Citizens defends AML controls amid questions about ties to Manafort, Russian meddling
Citizens Financial on Monday defended its anti-money-laundering controls, after its share price plunged amid questions about the company’s exposure to the federal investigation over Russian meddling in the 2016 election.
The Associated Press reported over the weekend that the Providence, R.I., company may face serious legal and regulatory risks in connection with federal charges recently filed against Paul Manafort, the former campaign manager for President Trump. Those charges include money laundering and bank fraud.
Citizens, identified as “Lender B” in court filings, employed a “conspirator” in a scheme to help Manafort obtain a loan he couldn’t afford, according to The Associated Press. The bank lent Manafort $3.4 million based on fraudulent documents and, in a separate incident, falsified a financial statement on Manafort’s behalf, the report said. Experts quoted in the story said the company’s behavior could draw scrutiny from the Office of the Comptroller of the Currency.
Citizens’ share price tumbled 4% on Monday, closing at just over $44. The KBW Nasdaq Bank Index, meanwhile, rose just over 1%.
In a press release issued after the market close, Citizens denied speculation about its exposure to the case. While the company does not typically comment on government investigations, it said the decline in its share price warranted a response.
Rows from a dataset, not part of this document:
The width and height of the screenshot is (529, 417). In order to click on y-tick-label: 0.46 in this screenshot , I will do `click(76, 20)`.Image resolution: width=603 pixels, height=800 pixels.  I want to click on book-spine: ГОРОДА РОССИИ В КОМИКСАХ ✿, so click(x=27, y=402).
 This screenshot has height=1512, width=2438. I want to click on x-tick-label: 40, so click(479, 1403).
“We are not aware that we are the subject of any active investigation associated with the matter in the press article,” Citizens said in the release.
The $152.3 billion-asset company also defended its anti-money-laundering controls and track record of compliance with the Bank Secrecy Act.
“We have a robust system of controls and procedures around AML/BSA and credit application,” Citizens said, noting that it has no outstanding enforcement actions on the matter. “We do not believe any matters under speculation in the article will have a negative impact on our regulatory standing, the conduct of our business or the execution of our strategic plan.”
In the charges filed Thursday by special prosecutor Robert Mueller, a separate bank, referred to as “Lender D,” was also referenced for its role in lending $16 million in mortgages to Manafort. According to the indictment, Manafort provided Lender D with doctored profit-and-loss statements for his political consulting business and lied about an overdue credit card balance of $300,000.
The description of Lender D fits with publicly available information about loans made by The Federal Savings Bank, a small bank in Chicago. That bank’s CEO, Stephen Calk, was an economic adviser for the Trump campaign.
Calk last week denied a report that he engaged in a quid pro quo arrangement in which Manafort purportedly received $16 million in mortgages in return for a job in the White House.